Do you have dry hands this winter? Are your fingers and knuckles suffering in the cold? Are your extremities so parched you are becoming a fire hazard?! Well, you aren’t alone!
It may seem weird that at the time of year when temperatures are lower, your skin is the driest. If you want to dry something out you warm it up on the radiator, right? During the winter, the skin is actually much more likely to dry out. The telltale signs are soreness, scaling and slight redness.
Hands are especially vulnerable, typically the knuckles. Why does this happen? Well, cold temperatures lower absolute humidity meaning that the air is, therefore, unable to hold as much water. This, combined with the fact that indoor temperatures often climb (because of central heating), means that water simply evaporates from the skin causing it to dry and crack, a little like the base of a dry river bed.
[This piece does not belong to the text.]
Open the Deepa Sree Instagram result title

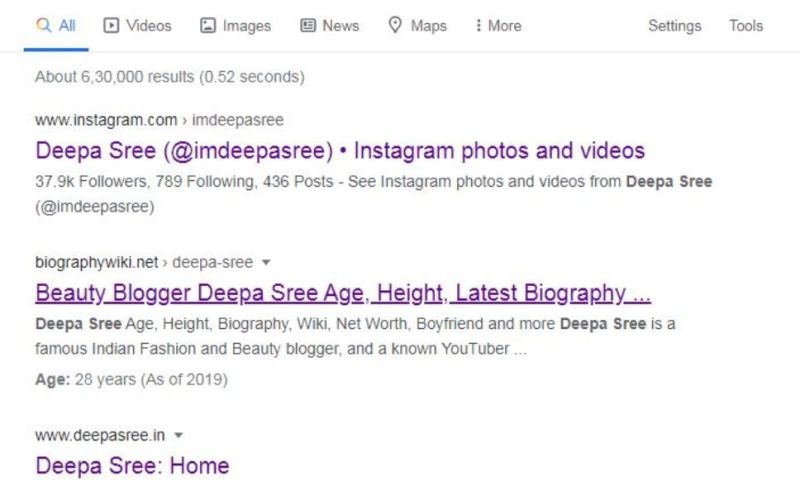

So, how can you treat and prevent dry hands?
If you have dry skin then soap is your worst enemy, especially in a bar format. Instead, try washing with a moisturising cream. Look for ingredients like glycerin and lanolin which will soften and waterproof the outer layer of the skin. Moisturising washes are available for the shower. If in doubt, ask your pharmacist for advice.
The golden rule is to avoid anything that lathers. Bubbles are bad for dry skin.
Although it may feel nice at a cold time of year, try to avoid hot water. It is more likely to strip your skin of the natural oil it needs to stay waterproofed. Instead use water that is warm.
When you have washed your hands apply a moisturiser to lock the water in. Thicker creams or ointments are better, but you may find thinner hand creams or lotions are more practical and feel more comfortable during the day. Again, avoid anything too perfumed.
Nighttime is your chance to repair the damage to your skin. Look for a cream or an ointment rather than a lotion, which will be less effective. Ointments containing petroleum jelly are especially effective. Put it on all over and thickly too. If your hands are bad, avoid anything which smells perfumed, as it is more likely to irritate. Let it soak into your skin whilst you sleep and wake up with softer hands.
Wearing gloves when outside will increase the humidity of the air next to your skin and slow down skin water loss. Keep your hands warm and protected and you should help prevent your skin drying out.
If your hands are painful, dry, cracked or bleeding and are not responding to these measures, then book to see a dermatologist. They’ll be able to give expert help and advice.